Document
----
This is a second page showing equestrian statues in London with the horses in a variety of poses, for the interest of those who want model horses to draw from, and art historical interest. The first page is here. As previously, the photos show standard views of each horse, front, left, back and right, where this is possible, and on the second line for each horse are standard portraits of the horse's head from front, left and right. The lighting changes between pictures due to the direction and the time of day.
As usual, click on the pictures to enlarge and scrutinise closely; the pictures are somewhat larger than the norm for this site to aid drawing.
The order of sculptures shown is by date, with the earliest being Chantrey's George IV of 1828, but the majority being in the early 20th Century.
If you are only here for the drawing, and not particularly interested in sculpture, I would still encourage you to glance at some of the pictures of other Victorian and Edwardian sculptures scattered elsewhere on these pages - many with artistic inclinations start from looking at illustrations and paintings, and come late to an appreciation of sculpture. You may like the animals pages accessible from this page, and the page on sphinxes, and there is a page on sculptured hands for drawing.
George IV, Trafalgar Square, by Sir Francis Chantrey, 1828.
We start with George IV in Trafalgar Square, which being by Francis Chantrey, the most successful of all early 19th Century British sculptors, has a horse which is typically highly finished and a work of beauty. The long, curved neck, the care given to the locks of the mane, and the smooth flow of muscles under the skin show this as an elegant, thoroughbred beast. It is comparable and similar in pose to the other London horse by Chantrey, shown on the companion page to this, in the equestrian statue of Wellington, of some years later.
Prince Albert, Holborn Circus, by Charles Bacon, 1874.
The statue of Prince Albert at Holborn Circus is most lively, with the horse in frisky pose, and Albert raising his hat to some long-gone 19th Century audience. Alas, in recent years it has suffered from lack of a new coat of paint, so appears rather blotchy in the pictures. The treatment of the mane is not dissimilar to Chantrey's, but this is a much more active animal. Note especially the lowered ears, and the head bent so far down that the nose and jaw is less far forward than the forehead. The sculptor was Charles Bacon, a rather obscure figure who has no other public sculpture to his name of which I am aware.
Physical Energy, Kensington Gardens, by G. F. Watts, 1902.
The sculptural group entitled Physical Energy, standing towards the centre of Kensington Gardens, is of great use to the illustrator, stripping the horse to its essential masses, bones and sinews. The artist, G. F. Watts, was much better known as a painter than a sculptor, but produced several works of sculpture, each one of a kind, and each of great power. The surging forward and upward of the horse and the twist of its neck show the strain and power of the animal.
----
Provided data
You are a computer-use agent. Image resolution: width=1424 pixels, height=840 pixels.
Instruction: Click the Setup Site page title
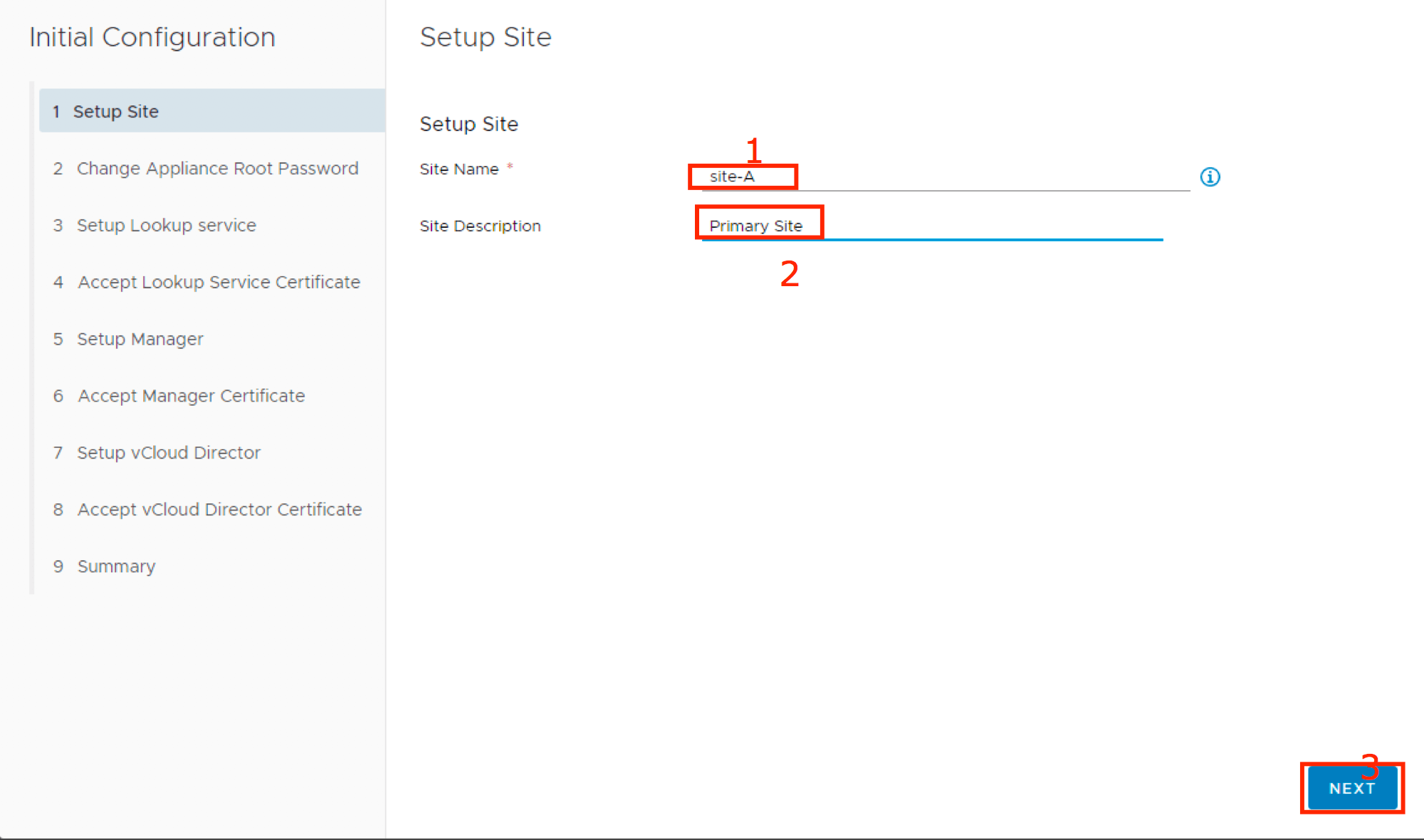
----
Aim
From the text on London's equestrian statues above, write out word for word the passage starting at "The statue of" and ending at "I am aware.".

Expected answer
The statue of Prince Albert at Holborn Circus is most lively, with the horse in frisky pose, and Albert raising his hat to some long-gone 19th Century audience. Alas, in recent years it has suffered from lack of a new coat of paint, so appears rather blotchy in the pictures. The treatment of the mane is not dissimilar to Chantrey's, but this is a much more active animal. Note especially the lowered ears, and the head bent so far down that the nose and jaw is less far forward than the forehead. The sculptor was Charles Bacon, a rather obscure figure who has no other public sculpture to his name of which I am aware.